In an effort to evaluate anti-biofilm activity, the isolated MG (fraction III) was further tested on S. mutans strain UA159 because of its well-defined features to form biofilms on various solid surfaces (19,20). As presented in Fig. 7, all of the concentrations of MG significantly reduced S. mutans biofilm biomass on the polystyrene surface, compared with untreated bacteria (P<0.05) in THB containing 1% sucrose. The anti-biofilm activity of MG occurred in a dose-dependent manner, exhibiting its highest effect at concentrations of 0.7, 0.85 and 1 mg/ml, with biofilm inhibition at 68, 89 and 93%, respectively. These results confirmed the findings reported by Kang et al (16), where the researchers demonstrated using beaker-wire tests that 1 mg/ml MG significantly reduced the wet weight of S. mutans (strain Ingbritt) biofilm biomass in comparison with untreated bacteria, after 24 h of incubation in medium containing 5% sucrose.

The optical profilometry technique, applied in analysis of the surfaces of glass slides with S. mutans biofilm, was used to confirm the results of the colorimetric assay. Firstly, compared with bacteria incubated without MG and sucrose (Fig. 8A), where the R_q and thickness parameters for the untreated bacteria grown without sucrose were 0.04±0.01 and 0.02±0.01 µm, respectively, presence of 1% sucrose in THB induced adherence of the bacteria to glass slides and subsequent maturation of the biofilm (Fig. 8B). Secondly, in the THB with 1% sucrose, exposure of S. mutans to 0.55, 0.7, 0.85 and 1 mg/ml MG (Figs. 8C-F, respectively) decreased formation of the biofilm on glass surface in a dose-dependent manner. Quantification revealed that surface roughness parameter R_q of the biofilm (Fig. 9A) and biofilm thickness (Fig. 9B) were increased in control bacteria (Fig. 9); however, MG treatment inhibited this effect in a dose-dependent manner (P<0.05; Fig 9). In this respect, MG concentrations of 0.85 and 1 mg/ml exhibited the greatest effects for reducing the surface roughness parameter R_q of biofilm, by 94 and 99%, respectively (Fig. 9A). Furthermore, these concentrations of MG decreased S. mutans biofilm thickness by 97 and 99%, respectively (Fig. 9B).

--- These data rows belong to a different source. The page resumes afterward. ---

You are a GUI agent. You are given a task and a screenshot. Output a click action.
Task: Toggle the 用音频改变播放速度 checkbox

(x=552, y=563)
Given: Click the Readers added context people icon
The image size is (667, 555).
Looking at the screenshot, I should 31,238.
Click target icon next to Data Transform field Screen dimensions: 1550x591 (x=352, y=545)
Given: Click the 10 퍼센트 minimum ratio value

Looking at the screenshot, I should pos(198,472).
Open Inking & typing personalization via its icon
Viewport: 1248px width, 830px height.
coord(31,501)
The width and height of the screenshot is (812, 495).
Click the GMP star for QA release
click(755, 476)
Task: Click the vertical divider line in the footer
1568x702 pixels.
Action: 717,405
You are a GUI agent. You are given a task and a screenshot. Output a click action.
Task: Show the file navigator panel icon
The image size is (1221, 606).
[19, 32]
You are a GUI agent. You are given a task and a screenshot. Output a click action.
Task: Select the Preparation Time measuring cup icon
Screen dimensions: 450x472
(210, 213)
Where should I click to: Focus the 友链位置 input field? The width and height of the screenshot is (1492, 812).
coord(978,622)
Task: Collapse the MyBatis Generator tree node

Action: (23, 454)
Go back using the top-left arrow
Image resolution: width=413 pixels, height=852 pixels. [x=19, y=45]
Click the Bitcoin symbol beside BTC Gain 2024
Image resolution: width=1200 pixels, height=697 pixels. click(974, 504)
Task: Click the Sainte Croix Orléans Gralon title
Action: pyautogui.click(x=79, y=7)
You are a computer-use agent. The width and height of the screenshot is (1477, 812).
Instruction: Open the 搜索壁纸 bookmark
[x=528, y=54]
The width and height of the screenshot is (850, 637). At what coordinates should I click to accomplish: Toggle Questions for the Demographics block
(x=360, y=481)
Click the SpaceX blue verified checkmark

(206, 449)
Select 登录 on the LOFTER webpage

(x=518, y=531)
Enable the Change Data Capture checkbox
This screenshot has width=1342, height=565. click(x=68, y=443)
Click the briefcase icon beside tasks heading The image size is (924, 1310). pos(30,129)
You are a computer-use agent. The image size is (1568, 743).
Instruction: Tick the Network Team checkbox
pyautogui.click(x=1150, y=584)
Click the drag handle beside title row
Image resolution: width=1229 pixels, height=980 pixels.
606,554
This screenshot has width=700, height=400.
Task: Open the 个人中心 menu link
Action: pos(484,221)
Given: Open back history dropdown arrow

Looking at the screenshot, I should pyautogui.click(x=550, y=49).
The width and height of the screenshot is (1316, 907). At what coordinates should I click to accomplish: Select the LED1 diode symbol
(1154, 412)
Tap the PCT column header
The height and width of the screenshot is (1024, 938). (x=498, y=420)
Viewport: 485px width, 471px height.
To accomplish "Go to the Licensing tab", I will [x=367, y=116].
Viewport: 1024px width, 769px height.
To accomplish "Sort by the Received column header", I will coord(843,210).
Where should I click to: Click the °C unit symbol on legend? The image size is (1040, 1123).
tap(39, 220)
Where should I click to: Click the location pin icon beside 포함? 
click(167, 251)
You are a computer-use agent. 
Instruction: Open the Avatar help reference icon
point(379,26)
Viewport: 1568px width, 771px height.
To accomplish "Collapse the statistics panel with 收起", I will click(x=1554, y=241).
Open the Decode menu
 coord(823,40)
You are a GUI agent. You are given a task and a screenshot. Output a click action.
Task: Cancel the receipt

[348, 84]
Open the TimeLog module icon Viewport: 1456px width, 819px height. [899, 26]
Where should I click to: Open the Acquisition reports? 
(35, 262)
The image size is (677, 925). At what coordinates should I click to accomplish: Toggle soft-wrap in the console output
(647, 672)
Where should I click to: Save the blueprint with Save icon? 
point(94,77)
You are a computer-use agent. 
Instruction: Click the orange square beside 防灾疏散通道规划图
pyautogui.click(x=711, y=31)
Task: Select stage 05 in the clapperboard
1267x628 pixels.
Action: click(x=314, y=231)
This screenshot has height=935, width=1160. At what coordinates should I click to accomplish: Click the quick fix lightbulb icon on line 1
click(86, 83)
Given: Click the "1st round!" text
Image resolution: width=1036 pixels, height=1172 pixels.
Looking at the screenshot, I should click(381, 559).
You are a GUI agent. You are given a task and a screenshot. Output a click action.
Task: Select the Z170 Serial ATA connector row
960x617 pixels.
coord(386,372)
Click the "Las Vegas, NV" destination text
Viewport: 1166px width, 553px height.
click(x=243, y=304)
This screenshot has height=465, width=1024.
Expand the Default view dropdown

The pH measurements of the collected S. mutans biofilm growth medium demonstrated that bacteria grown in THB with 1% sucrose produced organic acids from fermentation of this carbohydrate, leading to an ~1.8-fold decrease in pH, compared with the blank group (Tables I and II). This substantial decrease of pH indicated increased acidogenicity in the S. mutans biofilm. However, exposure of the bacteria to crude MSE led to augmentation of pH in a dose-dependent manner, though not up to the pH levels of the blank group (Table I). In contrast, treatment of S. mutans bacteria with the isolated MG significantly prevented a decrease in the pH level, compared with untreated bacteria grown in THB with 1% sucrose (P<0.05), by increasing the pH almost up to the pH levels of the blank group (Table II). This preventive effect of MG occurred in a dose-dependent manner, and MG concentrations from 0.7 to 1 mg/ml increased pH by 96–97%. Therefore, similarly to reduction of the biofilm biomass, crude MSE was unable to fully suppress the pH decrease in the S. mutans biofilm due to reduced concentration of the biologically active compound within it. However, the isolated MG was able to almost completely inhibit the acidogenicity of the S. mutans biofilm.